══ INPUT ══

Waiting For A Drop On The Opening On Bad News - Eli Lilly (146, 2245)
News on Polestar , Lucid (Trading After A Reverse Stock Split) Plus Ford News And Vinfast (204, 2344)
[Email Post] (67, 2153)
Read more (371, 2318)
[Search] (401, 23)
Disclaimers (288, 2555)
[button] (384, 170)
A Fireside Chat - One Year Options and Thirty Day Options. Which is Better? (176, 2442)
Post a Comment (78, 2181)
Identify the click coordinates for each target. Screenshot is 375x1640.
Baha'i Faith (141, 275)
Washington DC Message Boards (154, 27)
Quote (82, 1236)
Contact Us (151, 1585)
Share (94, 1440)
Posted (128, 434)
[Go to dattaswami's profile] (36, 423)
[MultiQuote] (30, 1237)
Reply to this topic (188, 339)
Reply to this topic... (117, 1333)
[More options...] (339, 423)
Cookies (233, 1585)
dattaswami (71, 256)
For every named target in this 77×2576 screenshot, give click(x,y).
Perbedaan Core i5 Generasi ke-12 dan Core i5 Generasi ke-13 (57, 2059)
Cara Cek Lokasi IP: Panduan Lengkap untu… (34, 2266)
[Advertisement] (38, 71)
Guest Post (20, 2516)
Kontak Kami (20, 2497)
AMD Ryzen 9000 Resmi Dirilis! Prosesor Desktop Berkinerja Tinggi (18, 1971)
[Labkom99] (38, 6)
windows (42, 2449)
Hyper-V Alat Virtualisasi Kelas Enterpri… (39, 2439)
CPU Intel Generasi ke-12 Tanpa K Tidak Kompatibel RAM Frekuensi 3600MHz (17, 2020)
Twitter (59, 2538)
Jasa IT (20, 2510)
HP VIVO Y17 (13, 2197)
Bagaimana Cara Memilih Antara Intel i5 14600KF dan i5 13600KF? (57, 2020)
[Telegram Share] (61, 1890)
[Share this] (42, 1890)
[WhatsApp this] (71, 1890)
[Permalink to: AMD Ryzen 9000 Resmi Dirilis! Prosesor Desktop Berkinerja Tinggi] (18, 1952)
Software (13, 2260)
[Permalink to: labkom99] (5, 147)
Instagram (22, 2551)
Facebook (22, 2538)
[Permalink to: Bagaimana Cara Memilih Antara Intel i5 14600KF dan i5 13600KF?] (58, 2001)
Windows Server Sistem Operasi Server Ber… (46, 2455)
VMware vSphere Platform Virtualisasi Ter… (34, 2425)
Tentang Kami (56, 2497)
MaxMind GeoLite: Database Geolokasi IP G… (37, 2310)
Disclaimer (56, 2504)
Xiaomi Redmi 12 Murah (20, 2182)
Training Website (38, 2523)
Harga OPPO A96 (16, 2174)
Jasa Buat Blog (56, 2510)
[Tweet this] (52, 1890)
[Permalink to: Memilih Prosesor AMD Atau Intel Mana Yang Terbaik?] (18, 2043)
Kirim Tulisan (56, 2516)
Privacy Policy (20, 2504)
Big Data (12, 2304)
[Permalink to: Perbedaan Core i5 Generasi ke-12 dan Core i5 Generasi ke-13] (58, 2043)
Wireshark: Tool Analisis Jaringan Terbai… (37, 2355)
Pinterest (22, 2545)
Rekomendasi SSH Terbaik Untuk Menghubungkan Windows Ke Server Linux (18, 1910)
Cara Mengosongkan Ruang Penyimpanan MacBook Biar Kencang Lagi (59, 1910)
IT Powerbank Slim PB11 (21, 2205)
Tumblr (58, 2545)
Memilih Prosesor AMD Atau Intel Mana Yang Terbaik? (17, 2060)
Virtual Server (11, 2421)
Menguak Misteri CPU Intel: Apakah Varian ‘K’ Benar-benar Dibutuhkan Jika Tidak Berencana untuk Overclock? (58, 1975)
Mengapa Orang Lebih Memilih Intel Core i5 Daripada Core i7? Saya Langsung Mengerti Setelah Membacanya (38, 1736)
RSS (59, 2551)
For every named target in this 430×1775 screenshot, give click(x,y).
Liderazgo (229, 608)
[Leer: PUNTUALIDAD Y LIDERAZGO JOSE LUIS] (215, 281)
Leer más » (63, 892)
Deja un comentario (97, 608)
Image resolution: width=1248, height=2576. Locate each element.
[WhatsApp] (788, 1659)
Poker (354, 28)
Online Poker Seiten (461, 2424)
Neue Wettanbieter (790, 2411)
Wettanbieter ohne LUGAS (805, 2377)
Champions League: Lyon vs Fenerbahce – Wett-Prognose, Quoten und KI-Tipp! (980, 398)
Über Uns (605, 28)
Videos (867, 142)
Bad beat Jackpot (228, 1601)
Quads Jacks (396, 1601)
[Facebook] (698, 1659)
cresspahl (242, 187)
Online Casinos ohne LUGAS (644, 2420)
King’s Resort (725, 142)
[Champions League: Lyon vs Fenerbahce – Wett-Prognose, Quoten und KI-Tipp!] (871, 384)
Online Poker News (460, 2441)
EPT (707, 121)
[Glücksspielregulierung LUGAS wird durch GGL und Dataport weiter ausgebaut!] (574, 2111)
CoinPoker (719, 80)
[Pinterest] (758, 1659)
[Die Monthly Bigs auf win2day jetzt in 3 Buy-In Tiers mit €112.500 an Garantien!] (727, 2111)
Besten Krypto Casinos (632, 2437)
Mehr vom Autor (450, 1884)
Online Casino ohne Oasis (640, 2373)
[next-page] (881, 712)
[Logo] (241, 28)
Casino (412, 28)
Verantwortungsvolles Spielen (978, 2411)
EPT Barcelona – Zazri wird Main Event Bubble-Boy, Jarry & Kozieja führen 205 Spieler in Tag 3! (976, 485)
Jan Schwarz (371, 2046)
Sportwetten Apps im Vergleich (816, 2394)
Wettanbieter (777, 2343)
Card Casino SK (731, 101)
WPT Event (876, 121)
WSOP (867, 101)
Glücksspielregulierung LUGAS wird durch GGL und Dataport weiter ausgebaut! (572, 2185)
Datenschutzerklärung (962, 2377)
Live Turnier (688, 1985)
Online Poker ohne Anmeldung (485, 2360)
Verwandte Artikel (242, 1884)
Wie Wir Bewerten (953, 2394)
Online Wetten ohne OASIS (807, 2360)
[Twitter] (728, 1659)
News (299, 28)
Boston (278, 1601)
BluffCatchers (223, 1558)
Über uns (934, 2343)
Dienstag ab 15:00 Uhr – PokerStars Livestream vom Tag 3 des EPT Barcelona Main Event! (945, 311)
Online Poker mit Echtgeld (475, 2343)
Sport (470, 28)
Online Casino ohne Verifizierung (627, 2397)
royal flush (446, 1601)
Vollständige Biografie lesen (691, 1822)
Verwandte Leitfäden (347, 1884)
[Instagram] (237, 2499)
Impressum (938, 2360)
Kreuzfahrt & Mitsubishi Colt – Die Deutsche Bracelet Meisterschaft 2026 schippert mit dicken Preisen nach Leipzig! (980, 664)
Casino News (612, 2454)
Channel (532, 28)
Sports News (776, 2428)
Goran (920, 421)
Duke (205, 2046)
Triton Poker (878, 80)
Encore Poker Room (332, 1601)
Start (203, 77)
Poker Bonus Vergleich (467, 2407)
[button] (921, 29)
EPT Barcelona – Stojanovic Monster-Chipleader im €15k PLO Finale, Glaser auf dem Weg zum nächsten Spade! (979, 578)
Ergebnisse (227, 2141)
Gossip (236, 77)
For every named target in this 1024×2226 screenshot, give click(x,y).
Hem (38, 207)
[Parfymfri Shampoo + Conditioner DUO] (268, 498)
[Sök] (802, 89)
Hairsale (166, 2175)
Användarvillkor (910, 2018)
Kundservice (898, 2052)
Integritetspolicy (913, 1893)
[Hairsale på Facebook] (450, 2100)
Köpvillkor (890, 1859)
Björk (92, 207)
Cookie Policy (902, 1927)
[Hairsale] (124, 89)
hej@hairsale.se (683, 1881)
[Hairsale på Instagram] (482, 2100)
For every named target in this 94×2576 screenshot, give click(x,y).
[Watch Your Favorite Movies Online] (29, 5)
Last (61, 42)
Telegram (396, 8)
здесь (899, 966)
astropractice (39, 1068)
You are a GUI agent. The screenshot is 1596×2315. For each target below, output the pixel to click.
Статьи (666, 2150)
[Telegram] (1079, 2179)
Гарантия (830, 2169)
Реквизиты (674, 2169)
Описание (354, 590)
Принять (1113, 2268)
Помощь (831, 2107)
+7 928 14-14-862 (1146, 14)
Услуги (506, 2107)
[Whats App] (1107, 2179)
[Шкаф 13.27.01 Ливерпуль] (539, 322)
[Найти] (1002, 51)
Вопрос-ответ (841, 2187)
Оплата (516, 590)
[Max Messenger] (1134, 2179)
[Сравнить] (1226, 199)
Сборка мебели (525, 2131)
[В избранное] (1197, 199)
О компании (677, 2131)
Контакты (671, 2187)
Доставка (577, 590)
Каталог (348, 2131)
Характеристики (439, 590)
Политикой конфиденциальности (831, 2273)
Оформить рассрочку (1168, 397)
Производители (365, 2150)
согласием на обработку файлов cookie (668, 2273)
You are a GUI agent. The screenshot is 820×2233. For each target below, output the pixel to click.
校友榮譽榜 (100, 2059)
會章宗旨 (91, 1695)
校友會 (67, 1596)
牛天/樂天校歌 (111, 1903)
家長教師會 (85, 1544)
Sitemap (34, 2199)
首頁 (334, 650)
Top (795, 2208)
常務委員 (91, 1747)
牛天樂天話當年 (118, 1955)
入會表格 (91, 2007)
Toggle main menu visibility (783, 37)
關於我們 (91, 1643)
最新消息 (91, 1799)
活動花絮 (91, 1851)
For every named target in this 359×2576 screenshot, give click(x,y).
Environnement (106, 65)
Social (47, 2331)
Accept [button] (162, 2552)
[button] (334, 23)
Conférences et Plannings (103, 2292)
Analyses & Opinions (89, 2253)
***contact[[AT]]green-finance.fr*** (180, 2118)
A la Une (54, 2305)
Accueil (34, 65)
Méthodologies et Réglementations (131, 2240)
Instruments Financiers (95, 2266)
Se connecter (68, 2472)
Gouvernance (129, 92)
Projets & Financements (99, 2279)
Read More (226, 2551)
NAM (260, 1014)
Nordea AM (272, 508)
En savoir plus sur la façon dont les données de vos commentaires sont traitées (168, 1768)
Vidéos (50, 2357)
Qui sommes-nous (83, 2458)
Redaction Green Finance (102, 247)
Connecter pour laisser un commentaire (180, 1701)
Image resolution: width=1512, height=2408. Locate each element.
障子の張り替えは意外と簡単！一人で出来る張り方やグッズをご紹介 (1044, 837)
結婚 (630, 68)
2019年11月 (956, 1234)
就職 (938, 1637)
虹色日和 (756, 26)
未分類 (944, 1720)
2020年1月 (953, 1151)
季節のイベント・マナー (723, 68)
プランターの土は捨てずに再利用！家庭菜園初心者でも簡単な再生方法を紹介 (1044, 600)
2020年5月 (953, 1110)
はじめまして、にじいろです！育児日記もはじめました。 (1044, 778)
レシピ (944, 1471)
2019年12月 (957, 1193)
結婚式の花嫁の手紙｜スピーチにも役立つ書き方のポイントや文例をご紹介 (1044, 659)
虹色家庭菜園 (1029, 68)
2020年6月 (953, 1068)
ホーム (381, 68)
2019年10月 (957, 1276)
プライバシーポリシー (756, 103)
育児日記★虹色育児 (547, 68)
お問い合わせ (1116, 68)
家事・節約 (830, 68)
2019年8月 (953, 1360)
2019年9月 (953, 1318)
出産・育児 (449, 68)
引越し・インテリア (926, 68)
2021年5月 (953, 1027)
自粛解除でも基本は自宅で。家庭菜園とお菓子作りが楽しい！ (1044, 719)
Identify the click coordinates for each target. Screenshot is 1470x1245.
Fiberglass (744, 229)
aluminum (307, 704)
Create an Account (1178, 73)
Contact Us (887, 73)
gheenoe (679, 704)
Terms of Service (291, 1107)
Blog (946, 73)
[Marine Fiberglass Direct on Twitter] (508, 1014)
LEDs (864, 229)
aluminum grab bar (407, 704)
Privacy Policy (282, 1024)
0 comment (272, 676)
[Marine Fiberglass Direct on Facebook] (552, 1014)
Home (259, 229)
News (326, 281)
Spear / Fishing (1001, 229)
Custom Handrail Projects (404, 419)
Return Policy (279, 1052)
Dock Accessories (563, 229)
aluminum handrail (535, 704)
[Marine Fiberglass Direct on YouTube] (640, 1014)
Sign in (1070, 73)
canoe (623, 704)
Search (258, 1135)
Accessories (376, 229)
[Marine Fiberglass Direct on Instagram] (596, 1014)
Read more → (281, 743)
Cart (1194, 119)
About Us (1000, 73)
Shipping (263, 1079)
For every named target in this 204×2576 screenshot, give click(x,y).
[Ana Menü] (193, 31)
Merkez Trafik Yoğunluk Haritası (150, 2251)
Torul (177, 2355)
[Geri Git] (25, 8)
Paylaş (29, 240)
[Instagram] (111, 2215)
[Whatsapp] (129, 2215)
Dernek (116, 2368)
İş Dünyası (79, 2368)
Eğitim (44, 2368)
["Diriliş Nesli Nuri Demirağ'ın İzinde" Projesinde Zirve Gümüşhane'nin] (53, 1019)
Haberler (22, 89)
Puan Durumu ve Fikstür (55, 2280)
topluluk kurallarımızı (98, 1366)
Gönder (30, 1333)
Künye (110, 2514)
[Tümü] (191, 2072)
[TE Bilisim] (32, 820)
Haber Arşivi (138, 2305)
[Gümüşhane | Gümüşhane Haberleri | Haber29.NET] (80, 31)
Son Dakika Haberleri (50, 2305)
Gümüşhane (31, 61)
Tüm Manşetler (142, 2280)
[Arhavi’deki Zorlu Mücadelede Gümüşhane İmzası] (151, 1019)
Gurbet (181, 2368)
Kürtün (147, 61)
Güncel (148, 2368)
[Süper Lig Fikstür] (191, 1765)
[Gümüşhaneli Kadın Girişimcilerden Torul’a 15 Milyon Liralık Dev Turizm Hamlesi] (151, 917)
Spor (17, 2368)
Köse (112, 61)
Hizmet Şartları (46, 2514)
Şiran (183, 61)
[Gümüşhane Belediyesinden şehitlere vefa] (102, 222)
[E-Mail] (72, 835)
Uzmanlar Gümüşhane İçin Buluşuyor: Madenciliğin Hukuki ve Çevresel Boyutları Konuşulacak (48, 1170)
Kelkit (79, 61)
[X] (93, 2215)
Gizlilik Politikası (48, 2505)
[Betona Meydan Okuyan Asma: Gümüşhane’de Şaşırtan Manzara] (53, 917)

═══

◆ ABOUT THIS EXERCISE ◆
Between the first line of the entries above and the line with "Kontak Kami (20, 2497)", both included, copy every line exactly and nothing outside that range.

◆ RESPONSE ◆
Waiting For A Drop On The Opening On Bad News - Eli Lilly (146, 2245)
News on Polestar , Lucid (Trading After A Reverse Stock Split) Plus Ford News And Vinfast (204, 2344)
[Email Post] (67, 2153)
Read more (371, 2318)
[Search] (401, 23)
Disclaimers (288, 2555)
[button] (384, 170)
A Fireside Chat - One Year Options and Thirty Day Options. Which is Better? (176, 2442)
Post a Comment (78, 2181)
Identify the click coordinates for each target. Screenshot is 375x1640.
Baha'i Faith (141, 275)
Washington DC Message Boards (154, 27)
Quote (82, 1236)
Contact Us (151, 1585)
Share (94, 1440)
Posted (128, 434)
[Go to dattaswami's profile] (36, 423)
[MultiQuote] (30, 1237)
Reply to this topic (188, 339)
Reply to this topic... (117, 1333)
[More options...] (339, 423)
Cookies (233, 1585)
dattaswami (71, 256)
For every named target in this 77×2576 screenshot, give click(x,y).
Perbedaan Core i5 Generasi ke-12 dan Core i5 Generasi ke-13 (57, 2059)
Cara Cek Lokasi IP: Panduan Lengkap untu… (34, 2266)
[Advertisement] (38, 71)
Guest Post (20, 2516)
Kontak Kami (20, 2497)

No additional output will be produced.